Le petit discours de Ragastens était d’une prodigieuse habileté. D’abord, il renseignait Primevère, et c’était à quoi le chevalier tenait le plus. Ensuite, il lui conquérait d’emblée la sympathie et l’estime de ses auditeurs. Enfin, il répondait à l’insulte de Jean Malatesta par une insulte plus sanglante.
Une fugitive flamme d’orgueil empourpra le visage de Primevère. Ragastens ne la vit pas. Mais Malatesta la vit, lui ! Il s’avança sur le chevalier, ivre de fureur, la main levée.
Mais avant que cette main ne se fût abaissée, avant même qu’aucun des seigneurs présents à cette scène eût pu faire un geste pour intervenir, Ragastens avait saisi le poignet de Malatesta. Il le tordit, le pétrit. Et, terrible cette fois, la figure convulsée, il se pencha sur le jeune homme qui essaya en vain d’échapper à la formidable étreinte.
– Quand voulez-vous que je vous tue ? demanda Ragastens d’une voix blanche.
– Dis plutôt que tu as peur de mourir ! rugit Malatesta.
Ragastens lâcha le poignet, sûr que Malatesta ne pourrait pas recommencer le geste d’outrage.
– Monsieur, lui dit-il froidement, où vous plaît-il que je vous attende ?
– Sur la grande place.
– Quand ?
– Ce soir.
Livide de rage, chancelant, Jean Malatesta sortit. L’altercation avait été rapide. Aucun des chefs présents au Conseil n’avait pu intervenir. Lorsque Malatesta fut sorti, Ragastens se tourna vers eux.

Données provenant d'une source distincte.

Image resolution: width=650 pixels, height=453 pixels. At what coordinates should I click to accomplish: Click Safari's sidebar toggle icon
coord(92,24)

– Messieurs, dit-il avec dignité, maintenant qu’aucune suspicion ne s’élève contre moi, je veux, de mon plein gré, vous donner des explications… Je reconnais en vous les seigneurs que j’ai vus dans les catacombes. Vous m’avez entendu refuser de m’associer à toute action contre les Borgia. Il faut donc que je vous dise comment et pourquoi je suis ici…
– Monsieur, interrompit Jiulio Orsini, l’un des membres du Conseil, vos explications seront les bienvenues, si vous jugez à propos de nous les fournir. Mais je dois dès maintenant déclarer que le soupçon de Jean Malatesta est profondément injuste. En effet, je puis attester que les Borgia vous considèrent comme un de leurs plus mortels ennemis. J’étais à Rome, secrètement, le jour de votre évasion du château Saint-Ange. J’ai lu les tablettes qui mettaient votre tête à prix. Et, à l’effort qui a été fait pour s’emparer de vous, j’ai pu juger de la terreur que vous inspiriez aux Borgia. Dès ce moment, j’ai vivement souhaité vous connaître et je suis heureux que les circonstances me permettent aujourd’hui de vous tendre une main amie…
Ragastens saisit avec joie la main d’Orsini. Les autres membres du Conseil l’assurèrent tour à tour de leur sympathie.
Alors, le chevalier raconta son histoire, depuis son entrée en Italie, telle que nos lecteurs la connaissent. Ce récit, il le fit en termes simples, et rien n’était admirable comme la tranquillité avec laquelle il raconta comment il avait enchaîné à sa place César Borgia et comment, plus tard, il avait tenu le pape en son pouvoir.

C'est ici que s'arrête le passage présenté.